Un’artista di questo livello e di questa esperienza non avrebbe ragione di farsi sorprendere dall’emozione di fronte a una nuova mostra. Ma Force & Fierté: 30 années de photographie de la femme africaine, la retrospettiva che le dedica il Musée Théodore Monod di Dakar (ex Musée de l’Ifan) dal 18 febbraio al 30 marzo, non è solo un nuovo tassello che si aggiunge a una storia professionale di alto livello. Questo evento ha infatti un valore molto importante su scala panafricana: è la prima volta che un’istituzione museale del continente dedica a un’artista africana una mostra di queste proporzioni; è un omaggio senza precedenti.

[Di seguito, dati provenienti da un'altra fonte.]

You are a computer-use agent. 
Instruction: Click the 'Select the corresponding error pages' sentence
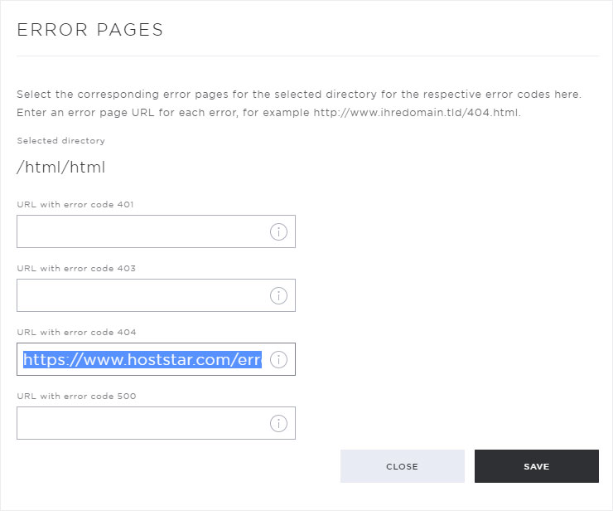299,95
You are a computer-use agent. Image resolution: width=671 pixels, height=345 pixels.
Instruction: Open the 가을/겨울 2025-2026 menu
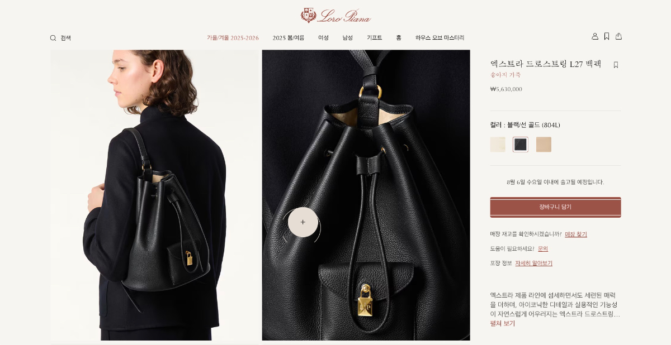pos(233,38)
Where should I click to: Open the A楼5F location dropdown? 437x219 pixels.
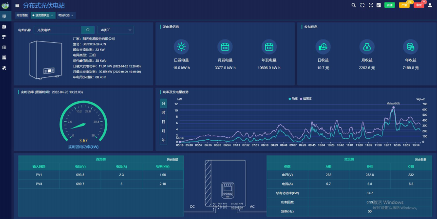(x=115, y=30)
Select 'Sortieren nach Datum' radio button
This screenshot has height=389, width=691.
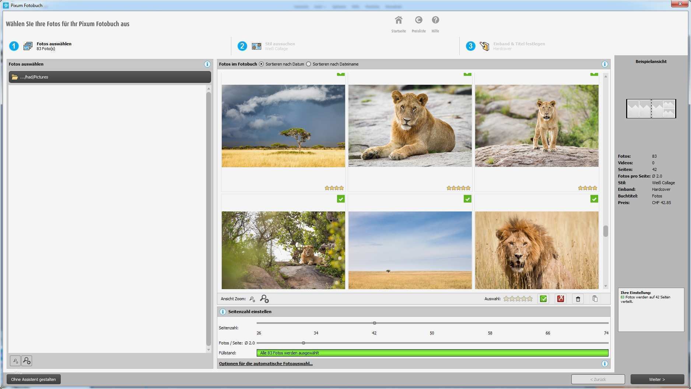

Dice Essamba: «Esporre in Senegal, paese in cui ho realizzato molti dei miei lavori e che continua a essere per me una importante fonte d’ispirazione, è un grande onore. Mi considero molto fortunata e sono grata al presidente per avermi dato questa opportunità». È stato Macky Sall in persona a invitarla a Dakar, dopo avere visto ad Addis Abeba alcuni dei suoi lavori ed esserne rimasto impressionato. Era fine gennaio dello scorso anno. La capitale dell’Etiopia ospitava un vertice dell’Unione africana dedicato all’empowerment femminile, e la presidente Dlamini-Zuma le aveva chiesto di portare lì alcune sue opere.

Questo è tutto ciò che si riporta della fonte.